▶ [WHAT THIS TASK INVOLVES]: Write out all of the material below again, substituting "Events tab" for "Logs tab" and leaving everything else unchanged.

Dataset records

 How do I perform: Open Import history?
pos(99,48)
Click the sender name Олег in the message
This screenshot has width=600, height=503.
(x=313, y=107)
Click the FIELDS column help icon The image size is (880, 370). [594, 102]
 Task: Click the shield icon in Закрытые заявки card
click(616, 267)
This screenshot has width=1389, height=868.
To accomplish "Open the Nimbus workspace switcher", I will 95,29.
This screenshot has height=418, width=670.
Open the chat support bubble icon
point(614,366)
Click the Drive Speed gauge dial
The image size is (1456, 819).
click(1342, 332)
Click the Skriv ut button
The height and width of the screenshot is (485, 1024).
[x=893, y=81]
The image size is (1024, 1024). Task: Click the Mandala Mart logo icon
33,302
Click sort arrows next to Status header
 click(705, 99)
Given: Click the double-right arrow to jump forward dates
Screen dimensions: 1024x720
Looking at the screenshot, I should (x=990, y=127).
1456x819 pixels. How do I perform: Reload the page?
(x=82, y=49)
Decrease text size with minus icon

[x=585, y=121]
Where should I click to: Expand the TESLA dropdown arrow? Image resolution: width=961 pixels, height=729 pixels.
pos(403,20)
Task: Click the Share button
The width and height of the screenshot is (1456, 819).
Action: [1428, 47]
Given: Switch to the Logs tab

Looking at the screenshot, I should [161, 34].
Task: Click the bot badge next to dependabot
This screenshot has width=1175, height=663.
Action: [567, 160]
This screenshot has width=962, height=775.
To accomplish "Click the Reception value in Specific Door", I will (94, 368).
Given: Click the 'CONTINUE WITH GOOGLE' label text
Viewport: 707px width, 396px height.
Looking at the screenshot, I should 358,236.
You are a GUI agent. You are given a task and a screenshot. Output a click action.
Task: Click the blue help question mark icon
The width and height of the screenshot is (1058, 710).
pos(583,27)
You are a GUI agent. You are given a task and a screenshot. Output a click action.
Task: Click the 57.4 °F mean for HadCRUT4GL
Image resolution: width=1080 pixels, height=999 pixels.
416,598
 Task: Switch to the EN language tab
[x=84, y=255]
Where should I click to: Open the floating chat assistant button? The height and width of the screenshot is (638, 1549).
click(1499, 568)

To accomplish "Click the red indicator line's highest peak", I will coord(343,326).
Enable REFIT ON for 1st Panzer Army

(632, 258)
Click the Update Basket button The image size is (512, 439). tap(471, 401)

▶ [RESULT OF THIS EXERCISE]:
 How do I perform: Open Import history?
pos(99,48)
Click the sender name Олег in the message
This screenshot has width=600, height=503.
(x=313, y=107)
Click the FIELDS column help icon The image size is (880, 370). [594, 102]
 Task: Click the shield icon in Закрытые заявки card
click(616, 267)
This screenshot has width=1389, height=868.
To accomplish "Open the Nimbus workspace switcher", I will 95,29.
This screenshot has height=418, width=670.
Open the chat support bubble icon
point(614,366)
Click the Drive Speed gauge dial
The image size is (1456, 819).
click(1342, 332)
Click the Skriv ut button
The height and width of the screenshot is (485, 1024).
[x=893, y=81]
The image size is (1024, 1024). Task: Click the Mandala Mart logo icon
33,302
Click sort arrows next to Status header
 click(705, 99)
Given: Click the double-right arrow to jump forward dates
Screen dimensions: 1024x720
Looking at the screenshot, I should (x=990, y=127).
1456x819 pixels. How do I perform: Reload the page?
(x=82, y=49)
Decrease text size with minus icon

[x=585, y=121]
Where should I click to: Expand the TESLA dropdown arrow? Image resolution: width=961 pixels, height=729 pixels.
pos(403,20)
Task: Click the Share button
The width and height of the screenshot is (1456, 819).
Action: [1428, 47]
Given: Switch to the Events tab

Looking at the screenshot, I should [161, 34].
Task: Click the bot badge next to dependabot
This screenshot has width=1175, height=663.
Action: [567, 160]
This screenshot has width=962, height=775.
To accomplish "Click the Reception value in Specific Door", I will (94, 368).
Given: Click the 'CONTINUE WITH GOOGLE' label text
Viewport: 707px width, 396px height.
Looking at the screenshot, I should 358,236.
You are a GUI agent. You are given a task and a screenshot. Output a click action.
Task: Click the blue help question mark icon
The width and height of the screenshot is (1058, 710).
pos(583,27)
You are a GUI agent. You are given a task and a screenshot. Output a click action.
Task: Click the 57.4 °F mean for HadCRUT4GL
Image resolution: width=1080 pixels, height=999 pixels.
416,598
 Task: Switch to the EN language tab
[x=84, y=255]
Where should I click to: Open the floating chat assistant button? The height and width of the screenshot is (638, 1549).
click(1499, 568)

To accomplish "Click the red indicator line's highest peak", I will coord(343,326).
Enable REFIT ON for 1st Panzer Army

(632, 258)
Click the Update Basket button The image size is (512, 439). tap(471, 401)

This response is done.